Here’s how we can make the county’s fairgrounds, care center benefit taxpayers

By Pat Donahue
Meadville Tribune

— Several years ago after my losing campaign for Crawford County commissioner, I wrote an op-ed piece addressing what I saw as problems and solutions in the county. I ended with the line, “I really hope we aren’t talking about these same problems four years from now.”

Well, here we are two years later with very little progress. There have been a few minor improvements. The total lack of transparency and partisanship in the commissioners office has improved and I congratulate this board for that. I am concerned about the policy changes they have made which make it more difficult for public input on their decisions at regular meetings, but few others seem disturbed, so they must be finding the right balance on that issue. The finance department now has a link to the budget on their website, not just a list of paid holidays for their employees. That seems like a definite improvement.

That brings me to my second point — growth of county government. Two years ago, the statistics I cited seemed so unbelievable that the Tribune sent a reporter to verify them. The county government just gets bigger and bigger and the associated problems grow, too. Payroll continues to increase and added costs, like health insurance, workers comp insurance and unemployment insurance continue to grow. I will again cite the City of Meadville’s actions in this area. They aren’t eliminating services, they are improving efficiency and providing the services at a lower cost. There is still plenty of room in county government to make some cuts.
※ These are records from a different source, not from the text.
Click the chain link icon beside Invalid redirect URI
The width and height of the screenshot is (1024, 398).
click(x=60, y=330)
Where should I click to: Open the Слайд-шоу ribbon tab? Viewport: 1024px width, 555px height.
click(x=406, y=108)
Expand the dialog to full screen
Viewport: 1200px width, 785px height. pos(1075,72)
My proposal from two years ago was to eliminate 60 positions out of 600. This could be accomplished by attrition, not layoffs. When a position is open, someone employed in what the previous commissioners referred to as non-essential position would be asked to transfer. Sixty positions would save the county more than $2 million in payroll and $1 million in insurance and payroll added costs. This could be a 15 percent cut in property taxes and a big move toward eliminating the overcrowding and parking problems at the courthouse. Sixty more parking spaces would be available every day, and 60 less desks and chairs would be needed. That’s a lot of office space.
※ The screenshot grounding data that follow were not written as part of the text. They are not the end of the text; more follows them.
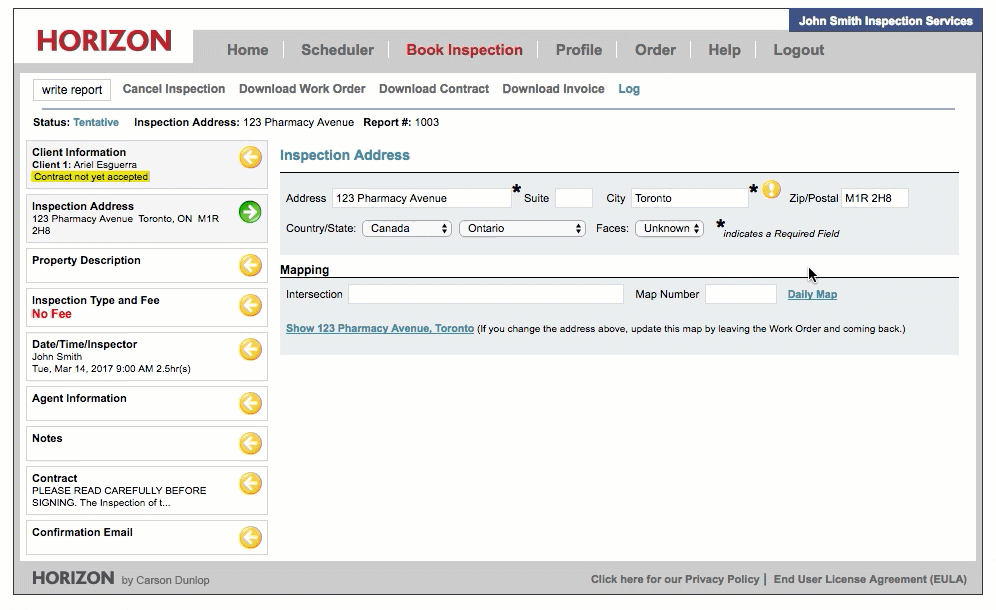The height and width of the screenshot is (610, 996).
Task: Click the arrow icon for Property Description
Action: pyautogui.click(x=250, y=265)
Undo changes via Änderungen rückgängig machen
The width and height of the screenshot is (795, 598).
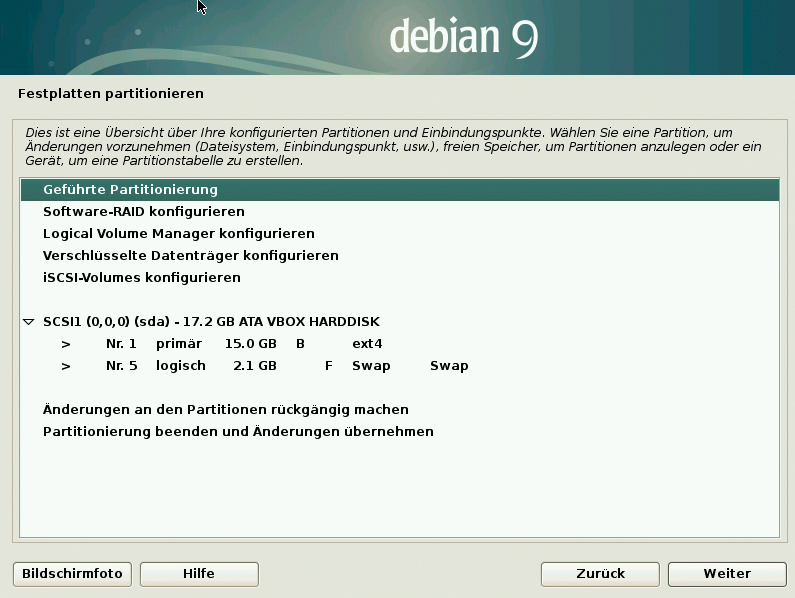coord(225,410)
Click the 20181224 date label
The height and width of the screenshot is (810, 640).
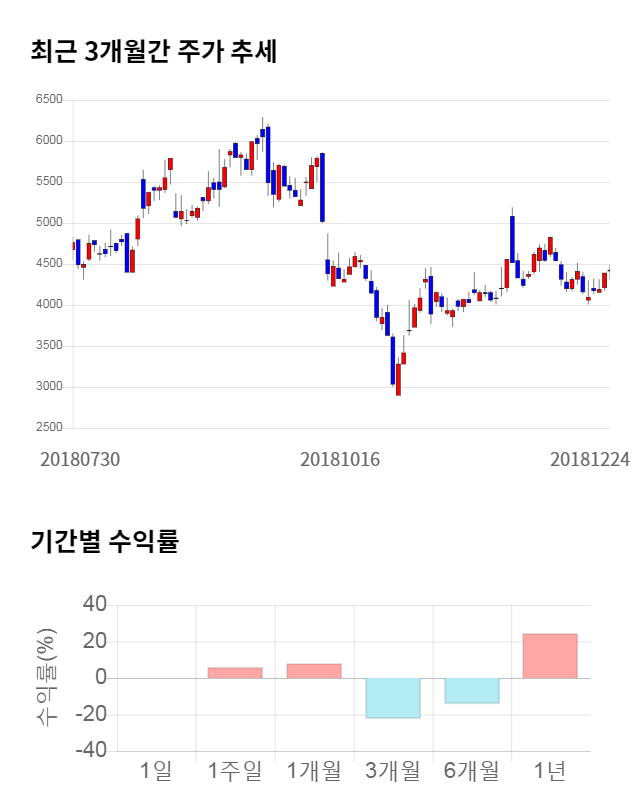(x=590, y=459)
Now what about the former Talon building? If I am up to date, the county has spent about $4.3 million on the building at this time. Go up and look for yourself. It is an abandoned shell and an eyesore that devalues the whole neighborhood. The building should be donated to an agency that knows how to develop and fill that type of building. The Economic Progress Alliance of Crawford County seems like a good fit, and it is already very active in this area.

Once that decision is made, the current courthouse can be addressed. The repairs that have been done were long overdue and certainly have helped, but we need a comprehensive plan that addresses the future needs of a right-sized county government. I still believe that all the county needs can be met at the present site with the correct planning and construction.
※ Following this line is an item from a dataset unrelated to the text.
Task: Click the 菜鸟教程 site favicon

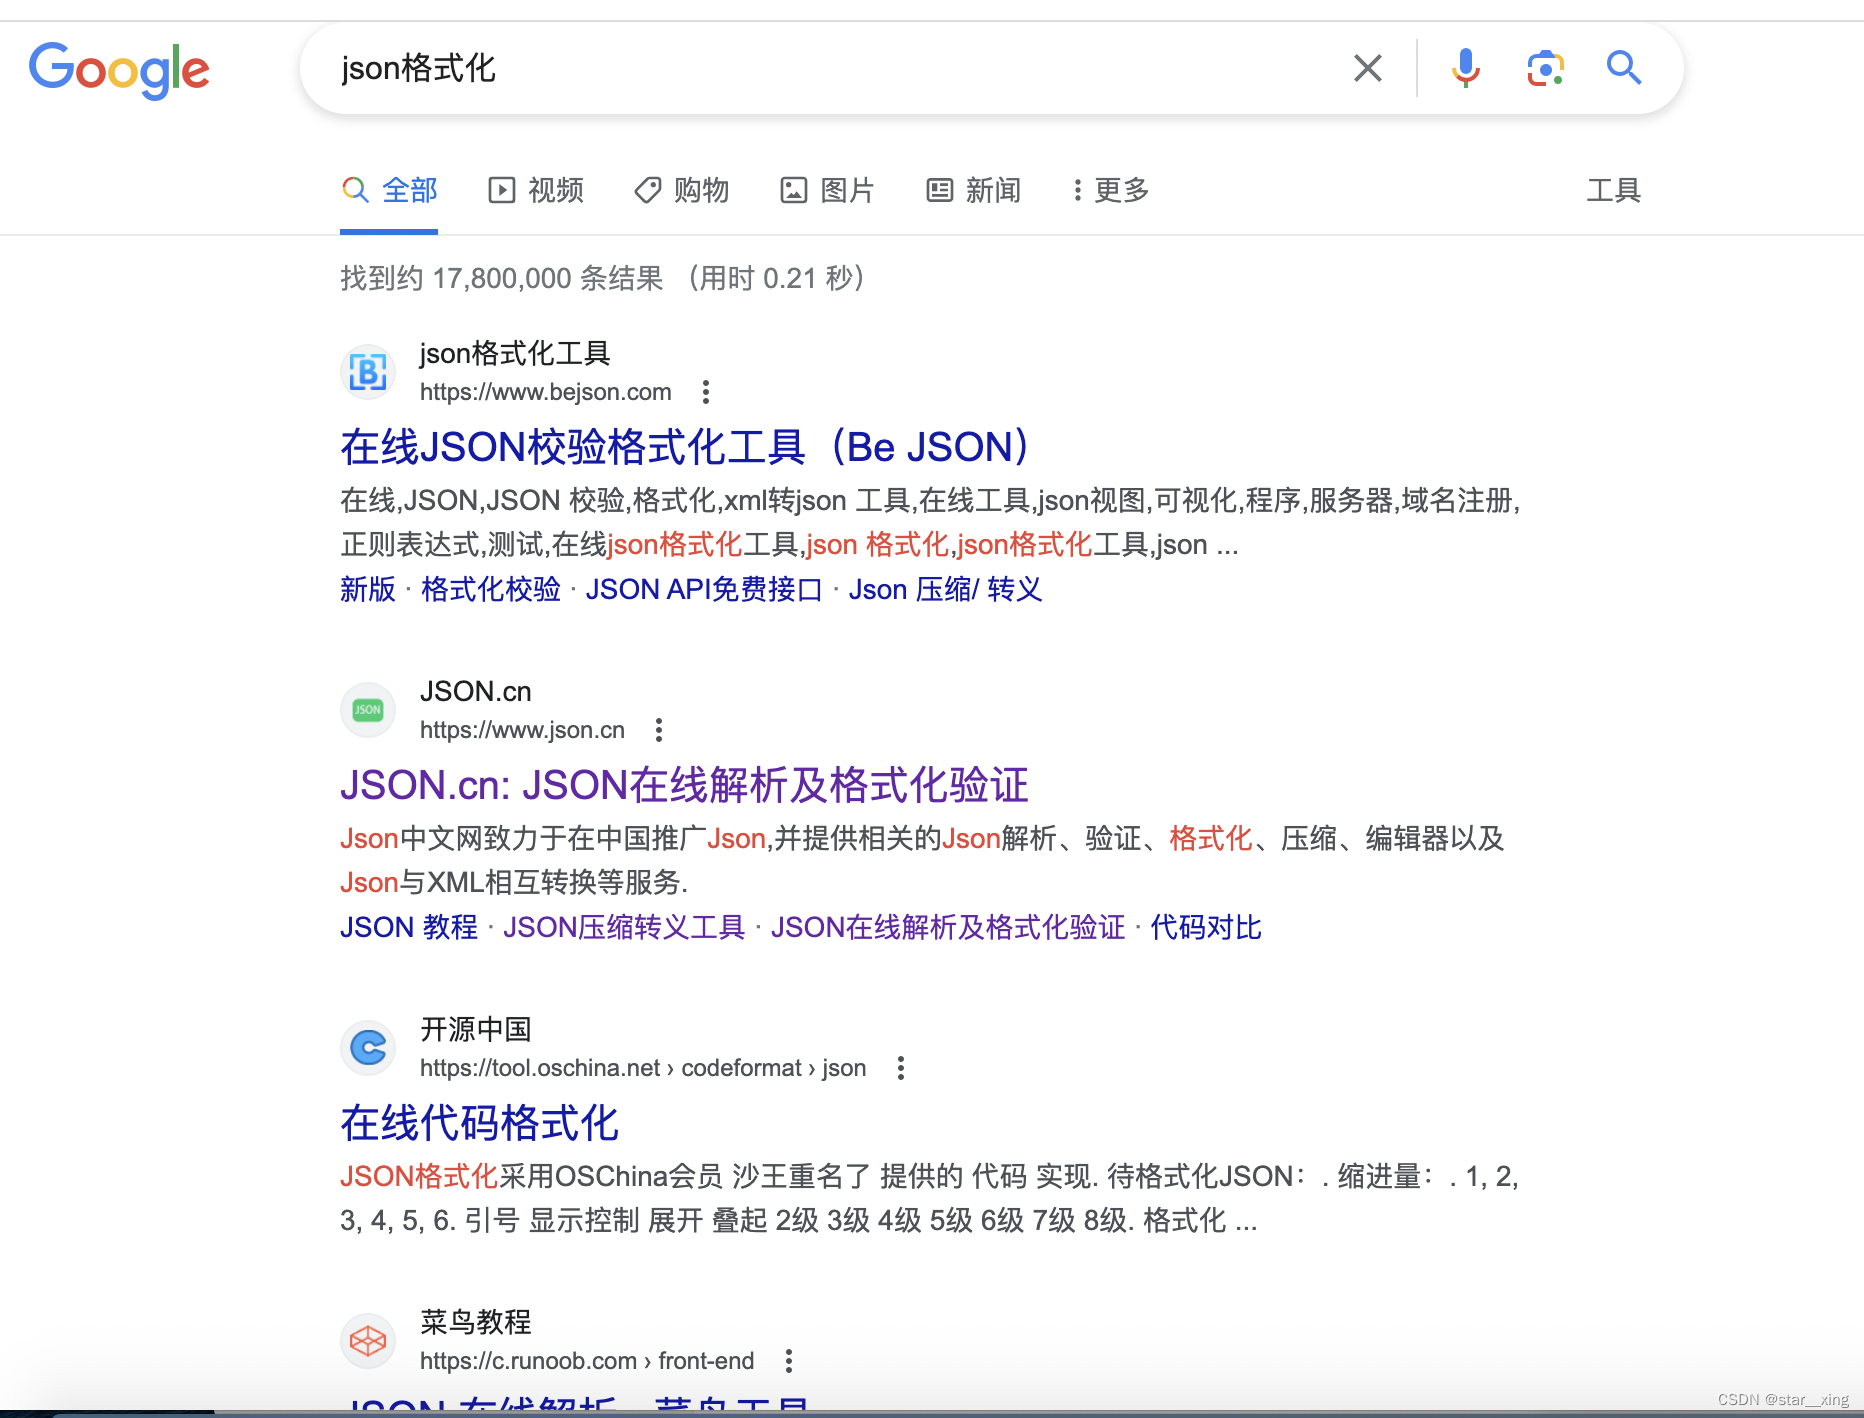Action: coord(368,1340)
I still believe part of the way to improve the county’s finances are through the care center and fairgrounds. In the current county budget, the care center is just a break even for the taxpayers. In 2012 it lost $600,000. Why isn’t the facility making the kind of profits that its competitors are making? It isn’t providing free services. It is being reimbursed for every patient by someone. The commissioners should establish a Care Center Authority, operated by people they appoint, even themselves if they want. The authority would borrow on the long-term bond market and purchase the facility from the county at a fair market price. This would be at least $15 million. This isn’t a new idea. It has been used very successfully by many local governments. Ask West Mead Township, the City of Meadville or Erie County.

The same approach should be taken with the fairgrounds. There is absolutely no reason for the taxpayers of this county to spend money operating and maintaining the grounds. The fair is extremely profitable and could easily pay the annual cost of maintaining the facility, yet the county keeps budgeting money for it. Another authority could purchase and operate the grounds. The commissioners would appoint the members, again, even themselves. A fair market price for the land and facilities would certainly be in the area of $5 million.

The money raised would provide the $10 million needed to update and expand the courthouse at the present location and the additional $10 million could be placed in interest-bearing account to finance future infrastructure and capital improvements. This would be a multi-generational legacy that we could leave to our children.

These are common sense solutions to our current problems, not “pie in the sky.” The fairgrounds and the care center were built by taxpayer money and should benefit the taxpayers.

Pat Donahue is a Meadville businessman, teacher, former member of Meadville City Council and past candidate for the Crawford County Board of Commissioners.